**Description of the task**
In full and without deviation, write out the entries that follow.

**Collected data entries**

****

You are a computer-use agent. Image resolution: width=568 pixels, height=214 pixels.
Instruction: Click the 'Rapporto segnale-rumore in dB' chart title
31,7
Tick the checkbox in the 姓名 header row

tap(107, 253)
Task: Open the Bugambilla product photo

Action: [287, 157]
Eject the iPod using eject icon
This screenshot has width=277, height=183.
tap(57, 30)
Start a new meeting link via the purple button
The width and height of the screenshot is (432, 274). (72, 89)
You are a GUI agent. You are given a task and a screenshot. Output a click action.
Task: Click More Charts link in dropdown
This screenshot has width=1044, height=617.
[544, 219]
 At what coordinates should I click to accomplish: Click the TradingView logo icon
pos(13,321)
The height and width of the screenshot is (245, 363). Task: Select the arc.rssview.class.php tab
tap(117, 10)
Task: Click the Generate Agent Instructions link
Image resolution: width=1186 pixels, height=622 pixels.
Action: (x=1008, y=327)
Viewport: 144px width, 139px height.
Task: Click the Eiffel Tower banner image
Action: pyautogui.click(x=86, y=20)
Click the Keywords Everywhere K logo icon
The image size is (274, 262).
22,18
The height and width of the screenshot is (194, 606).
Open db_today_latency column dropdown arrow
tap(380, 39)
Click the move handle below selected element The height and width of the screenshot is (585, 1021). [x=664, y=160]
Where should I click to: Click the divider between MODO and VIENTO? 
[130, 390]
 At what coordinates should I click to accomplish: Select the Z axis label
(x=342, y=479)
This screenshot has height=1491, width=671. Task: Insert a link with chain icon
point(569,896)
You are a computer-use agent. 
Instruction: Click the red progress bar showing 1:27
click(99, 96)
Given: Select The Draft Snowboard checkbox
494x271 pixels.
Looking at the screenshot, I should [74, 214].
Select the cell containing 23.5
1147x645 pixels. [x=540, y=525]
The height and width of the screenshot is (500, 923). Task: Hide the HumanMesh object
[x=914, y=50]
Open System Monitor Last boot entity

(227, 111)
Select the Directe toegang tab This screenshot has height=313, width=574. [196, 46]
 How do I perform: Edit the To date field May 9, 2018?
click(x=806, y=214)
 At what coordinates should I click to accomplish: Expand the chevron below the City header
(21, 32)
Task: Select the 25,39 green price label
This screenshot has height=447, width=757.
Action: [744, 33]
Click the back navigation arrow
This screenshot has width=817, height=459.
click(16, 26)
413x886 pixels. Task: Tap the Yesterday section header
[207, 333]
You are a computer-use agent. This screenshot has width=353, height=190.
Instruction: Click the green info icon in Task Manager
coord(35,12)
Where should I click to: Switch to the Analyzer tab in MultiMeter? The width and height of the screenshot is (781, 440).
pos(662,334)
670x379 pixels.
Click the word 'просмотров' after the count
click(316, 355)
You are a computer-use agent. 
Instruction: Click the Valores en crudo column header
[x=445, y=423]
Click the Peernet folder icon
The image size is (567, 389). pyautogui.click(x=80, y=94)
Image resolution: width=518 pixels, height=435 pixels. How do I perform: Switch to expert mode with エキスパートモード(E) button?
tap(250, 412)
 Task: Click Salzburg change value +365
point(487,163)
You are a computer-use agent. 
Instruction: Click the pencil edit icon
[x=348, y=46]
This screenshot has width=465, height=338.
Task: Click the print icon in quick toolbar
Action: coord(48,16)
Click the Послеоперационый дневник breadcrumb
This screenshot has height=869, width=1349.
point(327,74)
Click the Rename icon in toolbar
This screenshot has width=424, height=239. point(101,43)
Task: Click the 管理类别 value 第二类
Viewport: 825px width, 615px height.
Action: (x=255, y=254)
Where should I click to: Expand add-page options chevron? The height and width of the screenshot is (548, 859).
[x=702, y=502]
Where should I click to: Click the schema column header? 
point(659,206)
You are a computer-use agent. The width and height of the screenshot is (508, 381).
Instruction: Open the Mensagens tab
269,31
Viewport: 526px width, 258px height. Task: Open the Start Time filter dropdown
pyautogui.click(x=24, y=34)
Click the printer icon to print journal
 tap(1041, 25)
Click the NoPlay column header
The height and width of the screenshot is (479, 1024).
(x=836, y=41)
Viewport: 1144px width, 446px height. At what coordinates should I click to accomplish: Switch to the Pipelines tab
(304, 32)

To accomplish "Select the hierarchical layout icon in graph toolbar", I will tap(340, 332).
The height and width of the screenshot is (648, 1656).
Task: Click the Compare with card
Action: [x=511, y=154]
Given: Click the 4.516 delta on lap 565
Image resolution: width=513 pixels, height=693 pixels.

****

**Your solution**
You are a computer-use agent. Image resolution: width=568 pixels, height=214 pixels.
Instruction: Click the 'Rapporto segnale-rumore in dB' chart title
31,7
Tick the checkbox in the 姓名 header row

tap(107, 253)
Task: Open the Bugambilla product photo

Action: [287, 157]
Eject the iPod using eject icon
This screenshot has width=277, height=183.
tap(57, 30)
Start a new meeting link via the purple button
The width and height of the screenshot is (432, 274). (72, 89)
You are a GUI agent. You are given a task and a screenshot. Output a click action.
Task: Click More Charts link in dropdown
This screenshot has width=1044, height=617.
[544, 219]
 At what coordinates should I click to accomplish: Click the TradingView logo icon
pos(13,321)
The height and width of the screenshot is (245, 363). Task: Select the arc.rssview.class.php tab
tap(117, 10)
Task: Click the Generate Agent Instructions link
Image resolution: width=1186 pixels, height=622 pixels.
Action: (x=1008, y=327)
Viewport: 144px width, 139px height.
Task: Click the Eiffel Tower banner image
Action: pyautogui.click(x=86, y=20)
Click the Keywords Everywhere K logo icon
The image size is (274, 262).
22,18
The height and width of the screenshot is (194, 606).
Open db_today_latency column dropdown arrow
tap(380, 39)
Click the move handle below selected element The height and width of the screenshot is (585, 1021). [x=664, y=160]
Where should I click to: Click the divider between MODO and VIENTO? 
[130, 390]
 At what coordinates should I click to accomplish: Select the Z axis label
(x=342, y=479)
This screenshot has height=1491, width=671. Task: Insert a link with chain icon
point(569,896)
You are a computer-use agent. 
Instruction: Click the red progress bar showing 1:27
click(99, 96)
Given: Select The Draft Snowboard checkbox
494x271 pixels.
Looking at the screenshot, I should [74, 214].
Select the cell containing 23.5
1147x645 pixels. [x=540, y=525]
The height and width of the screenshot is (500, 923). Task: Hide the HumanMesh object
[x=914, y=50]
Open System Monitor Last boot entity

(227, 111)
Select the Directe toegang tab This screenshot has height=313, width=574. [196, 46]
 How do I perform: Edit the To date field May 9, 2018?
click(x=806, y=214)
 At what coordinates should I click to accomplish: Expand the chevron below the City header
(21, 32)
Task: Select the 25,39 green price label
This screenshot has height=447, width=757.
Action: [744, 33]
Click the back navigation arrow
This screenshot has width=817, height=459.
click(16, 26)
413x886 pixels. Task: Tap the Yesterday section header
[207, 333]
You are a computer-use agent. This screenshot has width=353, height=190.
Instruction: Click the green info icon in Task Manager
coord(35,12)
Where should I click to: Switch to the Analyzer tab in MultiMeter? The width and height of the screenshot is (781, 440).
pos(662,334)
670x379 pixels.
Click the word 'просмотров' after the count
click(316, 355)
You are a computer-use agent. 
Instruction: Click the Valores en crudo column header
[x=445, y=423]
Click the Peernet folder icon
The image size is (567, 389). pyautogui.click(x=80, y=94)
Image resolution: width=518 pixels, height=435 pixels. How do I perform: Switch to expert mode with エキスパートモード(E) button?
tap(250, 412)
 Task: Click Salzburg change value +365
point(487,163)
You are a computer-use agent. 
Instruction: Click the pencil edit icon
[x=348, y=46]
This screenshot has width=465, height=338.
Task: Click the print icon in quick toolbar
Action: coord(48,16)
Click the Послеоперационый дневник breadcrumb
This screenshot has height=869, width=1349.
point(327,74)
Click the Rename icon in toolbar
This screenshot has width=424, height=239. point(101,43)
Task: Click the 管理类别 value 第二类
Viewport: 825px width, 615px height.
Action: (x=255, y=254)
Where should I click to: Expand add-page options chevron? The height and width of the screenshot is (548, 859).
[x=702, y=502]
Where should I click to: Click the schema column header? 
point(659,206)
You are a computer-use agent. The width and height of the screenshot is (508, 381).
Instruction: Open the Mensagens tab
269,31
Viewport: 526px width, 258px height. Task: Open the Start Time filter dropdown
pyautogui.click(x=24, y=34)
Click the printer icon to print journal
 tap(1041, 25)
Click the NoPlay column header
The height and width of the screenshot is (479, 1024).
(x=836, y=41)
Viewport: 1144px width, 446px height. At what coordinates should I click to accomplish: Switch to the Pipelines tab
(304, 32)

To accomplish "Select the hierarchical layout icon in graph toolbar", I will tap(340, 332).
The height and width of the screenshot is (648, 1656).
Task: Click the Compare with card
Action: [x=511, y=154]
Given: Click the 4.516 delta on lap 565
Image resolution: width=513 pixels, height=693 pixels.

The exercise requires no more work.